Every week the Editor-in-Chief selects the Article of the Week from the current issue of BJUI. The abstract is reproduced below and you can click on the button to read the full article, which is freely available to all readers for at least 30 days from the time of this post.

In addition to the article itself, there is an accompanying editorial written by prominent members of the urological community. This blog is intended to provoke comment and discussion and we invite you to use the comment tools at the bottom of each post to join the conversation.

Finally, the third post under the Article of the Week heading on the homepage will consist of additional material or media. This week we feature a video from Dr. Jay Simhan dicsussing his paper.

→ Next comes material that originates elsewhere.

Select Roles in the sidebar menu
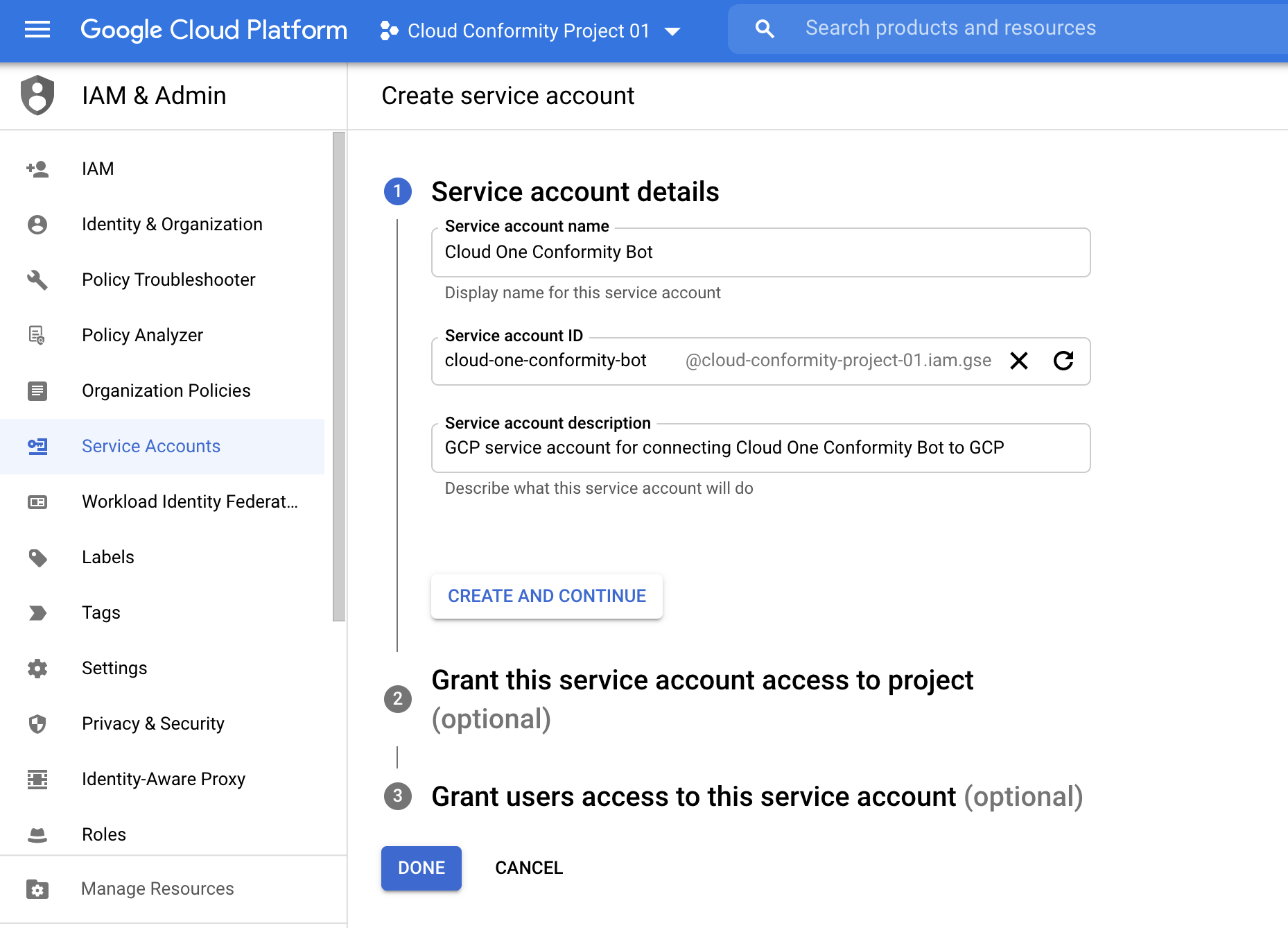Screen dimensions: 1288x928 pos(104,834)
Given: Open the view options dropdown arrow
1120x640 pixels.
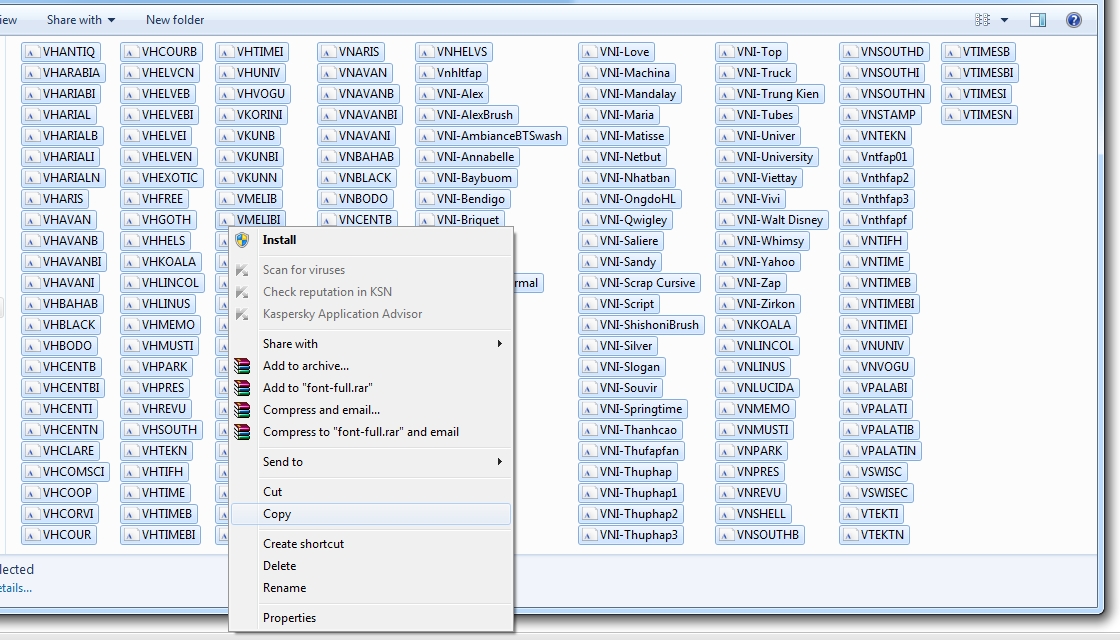Looking at the screenshot, I should click(1004, 20).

If you only have time to read one article this week, it should be this one.

Nephron-sparing management vs radical nephroureterectomy for low- or moderate-grade, low-stage upper tract urothelial carcinoma

Jay Simhan, Marc C. Smaldone, Brian L. Egleston*, Daniel Canter, Steven N. Sterious, Anthony T. Corcoran, Serge Ginzburg, Robert G. Uzzo and Alexander Kutikov

Division of Urologic Oncology, Departments of Surgical Oncology, *Biostatistics, Fox Chase Cancer Center, Temple University School of Medicine, Philadelphia, PA and Department of Urology, Emory University School of Medicine, Atlanta, GA, USA


• To compare overall and cancer-specific outcomes between patients with upper tract urothelial carcinoma (UTUC) managed with either radical nephroureterectomy (RNU) or nephron-sparing measures (NSM) using a large population-based dataset.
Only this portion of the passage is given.